Rojo

Solía pensar que lo mejor de este cuerpo era que estaba hecho para nunca deshacerse en la arena de la eternidad. Que con el tiempo, él me brindaría todo lo necesario para luchar contra la maldad (el yoma), y esa era una certeza que habitaba en el fondo mi su corazón. Sabía que moriría, pero no me importaba porque lo haría con la certeza de haber hecho lo correcto, revestida de gloria, como toda una guerrera. Y algún día habría miles de niños seguros en sus camas, sin preocupaciones trascendentes como plantearse si deberán asesinar al padre que intentará comerles de un momento a otro. Por mí espada, que me fue otorgada por la Organización. No cabía entre mis ojos un orgullo más grande.

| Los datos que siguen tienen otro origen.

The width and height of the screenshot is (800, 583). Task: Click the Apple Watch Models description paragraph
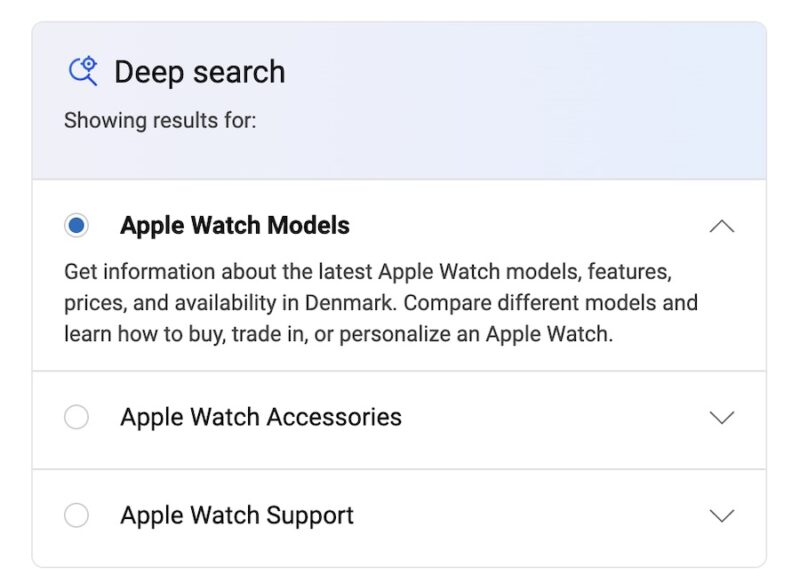pos(380,302)
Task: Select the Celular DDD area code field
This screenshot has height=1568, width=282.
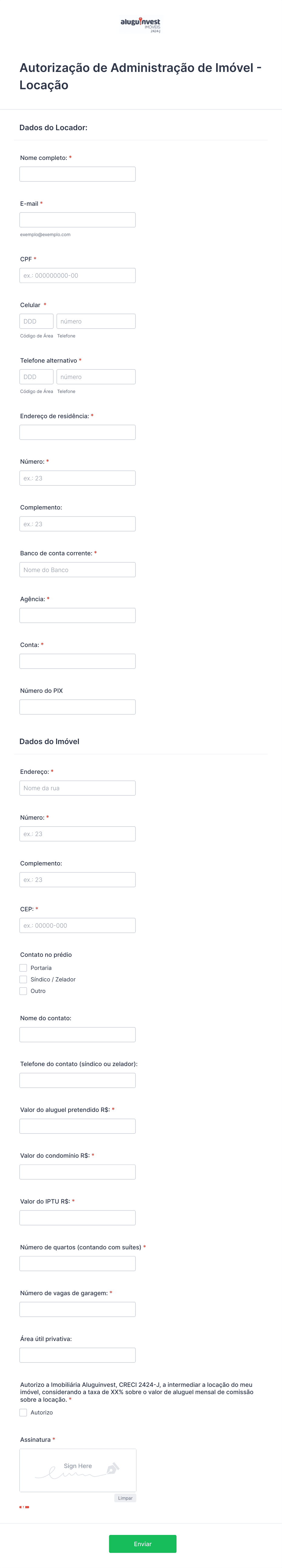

Cuando rememoro ese día, veo todo en rojo, como si hubieran estallado fresas en mis pupilas. Sé que debe haber sido en gran medida así (a la luz sangrienta del fuego recientemente avivado por mi hermana, que se sentaba junto al hogar a leerle a mi padre, quien ahora la empujaba al suelo para comerse sus vísceras con más comodidad), pero también estoy al tanto de que los ojos del monstruo me engañan. Por eso los limpio con mis lágrimas y llamo a mis hermanos a tropezones. Cadáveres caídos sobre mi cuerpo. Promesas de días de campo manchadas con sangre en una boca que nunca volvería a sonreír. Ni siquiera le pregunté qué hacía. Busqué el hacha con el que mi hermano alguna vez me había defendido de unos lobos. Y fue como trozar verduras, pero más duro y doloroso. Comencé a gritar, a llorar, a pedir clemencia a gritos y a sentirme orgullosa de lo que acababa de hacer. Antes de darme cuenta de que me encontraba sola en esa casa oscura, llena de cuerpos rotos y dolor.

Soy un monstruo. Como vísceras de mujeres y niños. Mírame, mamá, soy un monstruo. He traicionado todas nuestras creencias, he vendido a la Organización que me acogió tras vuestra pérdida, mi cuerpo se ha deformado y mi alma se ha manchado con sangre de inocentes. Mírame, papá, ¿querrías mostrarme lo imposible ahora, con una sonrisa en tus labios, cómo sacas conejos de tu manto o dinero de tu bolsa, recién venido como estabas del desierto y oliendo extraño? No sé cómo no lo ví. ¿Me pedirías ayuda ahora, Hermana Grande, que tengo un cuerno en mi frente y los dientes afilados?¿Llorarías y me pedirías que apartara los ojos de tu cuerpo destrozado, Hermano Mayor? Claro que no, porque para cuando me dirigieran la palabra, ya estarían en mi estómago. Y yo me veo a mí misma, siempre parada ante lo que soy ahora, oficiando como la perpetradora, cubierta por la piel de mis víctimas, aullando y riendo a la estela oscura, que se ilumina por los incendios en las ciudades que pisoteo. Y siempre está la sorpresa en mis ojos (he visto lo imposible, he visto lo imposible, lo que brillan son sus dientes a través de sus labios oscurecidos por la sangre, es eso lo imposible y no miles de monedas, ya no pagadas por el gobierno gracias a andanzas militares, sino robadas a un pobre viajero que no se dio cuenta de que aceptaba a su lado a un yoma, por ejemplo), el dolor de quedarse sin nada, la promesa de hacerme pedazos el día menos pensado. Por eso al mismo tiempo lloro y llamo a mi familia muerta, como si pudieran venir a rescatarme del Infierno y llevarme al Cielo con ellos. Cuando empiezo a comer con más voracidad es porque recuerdo que después de todo lo que he hecho desde aquella cabeza que rodó sin honor alguno por mi parte, ha sido demasiado terrible como para merecer semejante felicidad.